Lots of you have heard this because I'm always telling it in the shop. Skip right on by if you must. When I moved here from the Florida Keys I had no idea why I came here, except that my half-sister lives in the area and I'd never lived in North Carolina before. After living here about a year I had come to the conclusion that all the men were either gay, married or no one I wanted to date. So I figured I had my life as a workaholic shopkeeper and that was fine...no love life to interfere with the job. One weekend I was exhibiting at the Body Mind Spirit Expo at the Coliseum. I was bored, so bored that I was flirting with the 40-something bald guy who did graphology. This is an extreme sign of boredom as I have a type I haven't varied from since my junior year in high school - tall, thin, blonde hair (lots of it) and blue eyes. This guy was none of those things.

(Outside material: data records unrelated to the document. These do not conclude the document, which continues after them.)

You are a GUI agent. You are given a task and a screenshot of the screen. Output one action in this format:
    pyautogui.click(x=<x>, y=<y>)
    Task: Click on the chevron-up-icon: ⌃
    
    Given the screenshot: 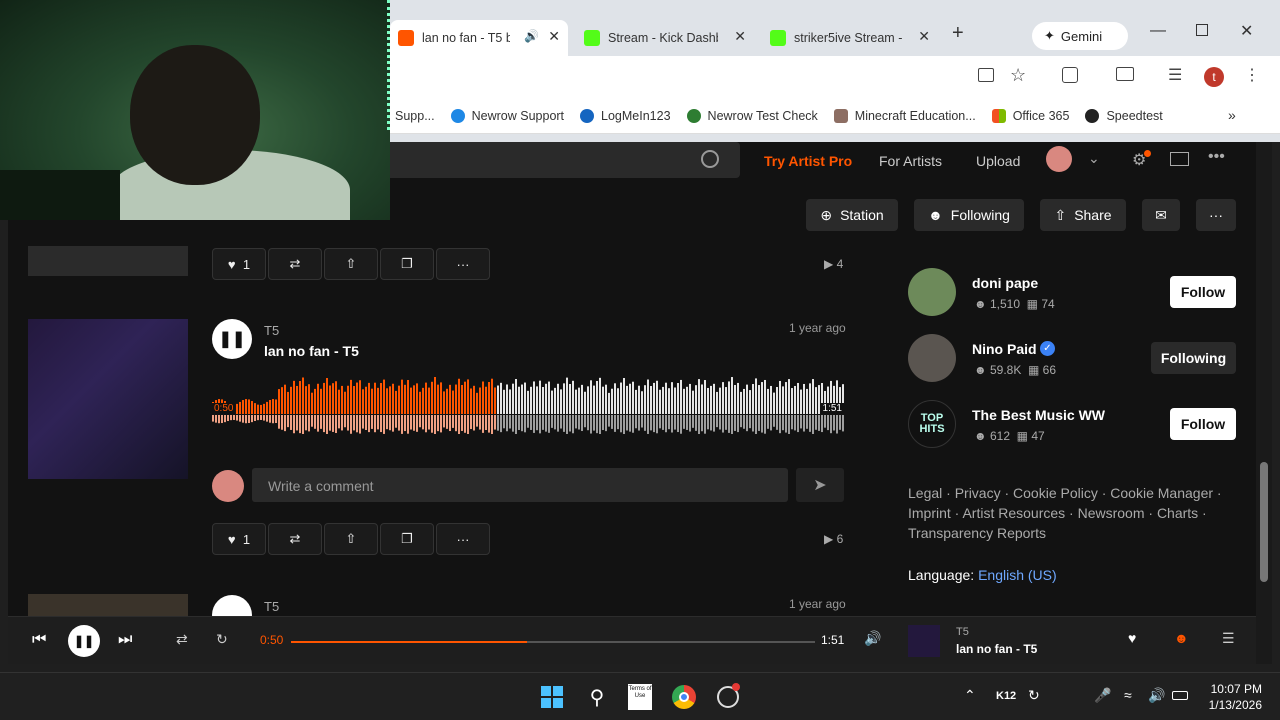 What is the action you would take?
    pyautogui.click(x=970, y=696)
    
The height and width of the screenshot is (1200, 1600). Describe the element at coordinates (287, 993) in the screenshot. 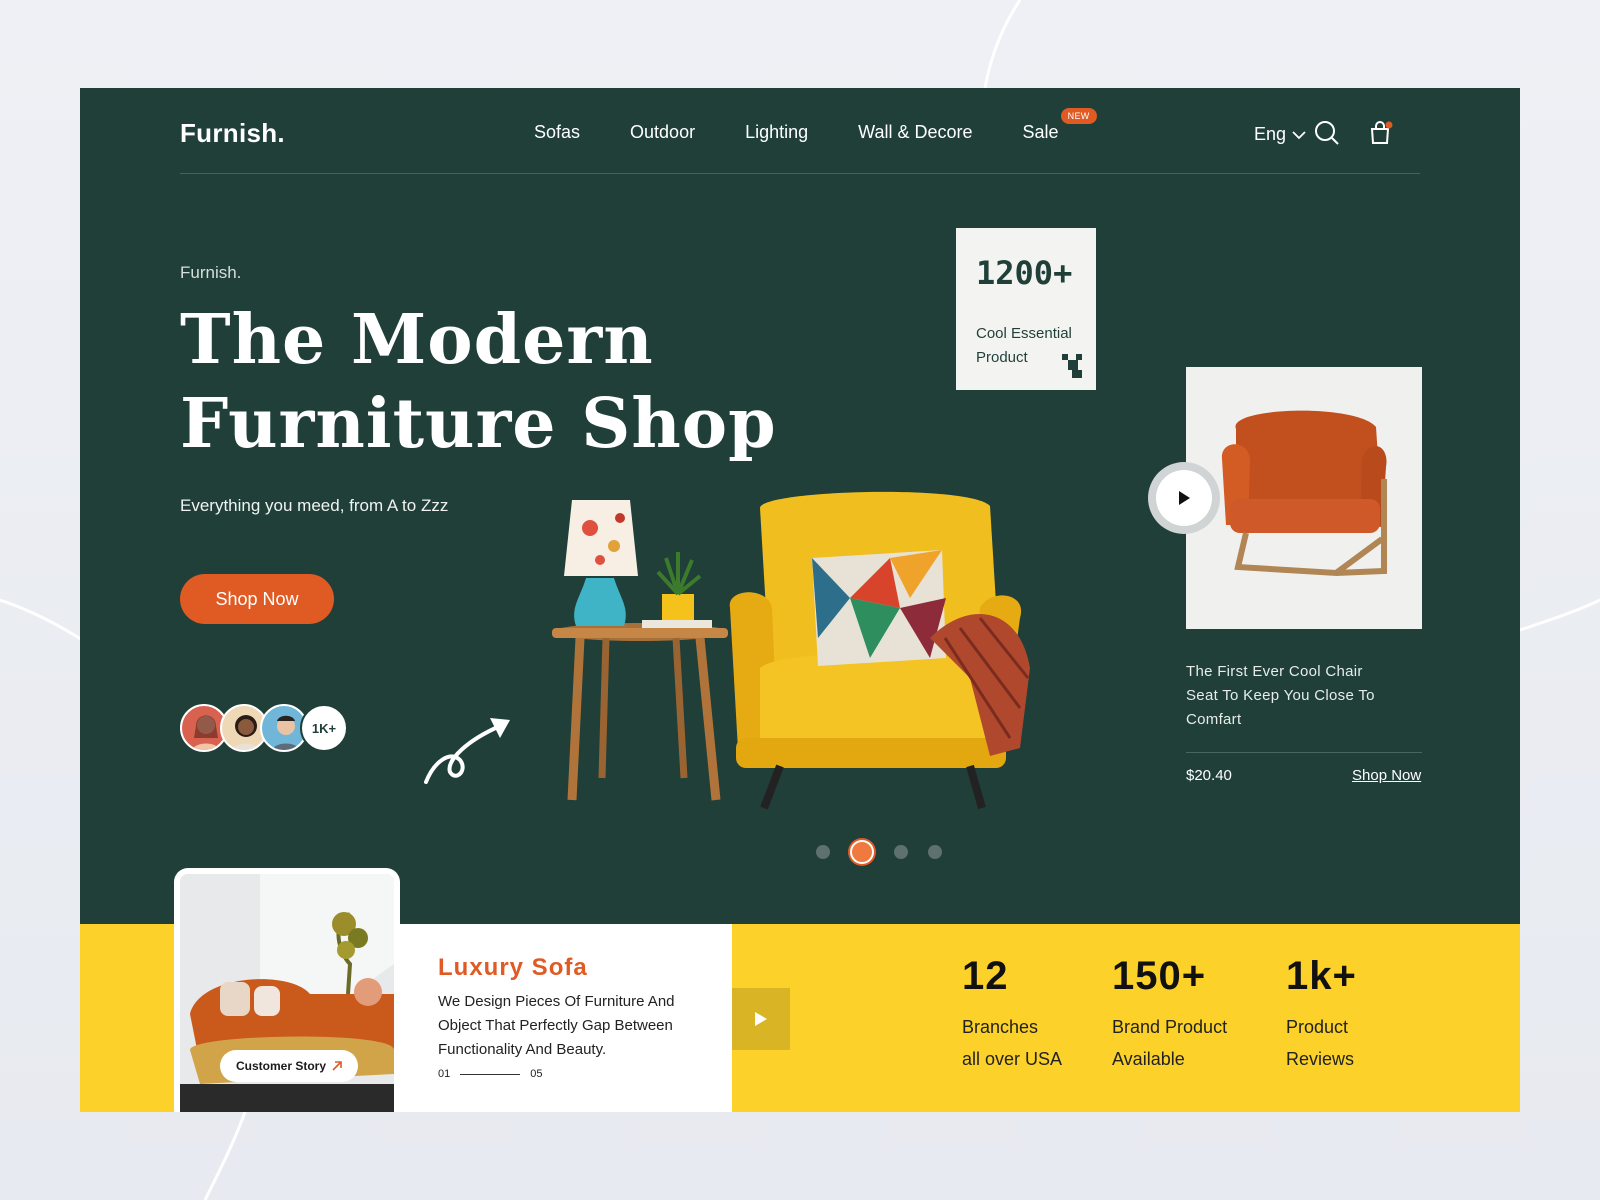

Anyway, I noticed Elly Walker doing readings over on Reader Aisle and went to sign up for a 20 minute reading. I had heard about Elly from a variety of customers over the last year and was curious. I hadn't gotten a reading in a LONG time (that's a whole 'nother story!), so I figured I was due. When I finally sat down in front of Elly and she began to talk I was pleasantly surprised to hear she was British. I'm a complete Anglophile geek. She began to tell me things and I'll sum up with the big three items I remember.
One -
I was going to move. Well that was ridiculous because I just moved here and bought a house and opened a shop and all my money was stuck in those ventures. Ha! I was the last person who was moving. But I held out hope for more interesting predictions.
Two -
I was going to meet a man, someone significant in my life. Oh ho, that was rich. I admit, I did wonder if the bald graphology dude could be significant and then shuddered at the thought. Yeah, well I was gonna have to move to meet a man.
Three -
I was going to have a child. That's when I knew this lovely British lady was a complete and utter fraud. What a load of crap! Not only was I not going to have a child, I didn't even like children. I used to joke with a friend about how if I had one it would spend it's time in the closet or the oven. A child did not fit into my life AT ALL. So I thanked Elly, went back to my booth and wondered what the hell these Greensboro people thought a psychic actually did. Scoot ahead a couple weeks. I did have a phone conversation or two with the bald graphology dude...total waste of time! About 2 weeks later I met John, as in my baby-daddy John. Some time later I was pregnant and about 2 months before Tristan, our daughter, was born EBN moved to its current location from Downtown. So Elly was three for three. She reads at EBN now and I love to tell this story. One, because it reminds me not to be a smug shithead and two, because there are lots of stories like this about Elly. Plus when I tell the story I get to talk about Tristan, who doesn't even have her own closet and never spends any time in the oven.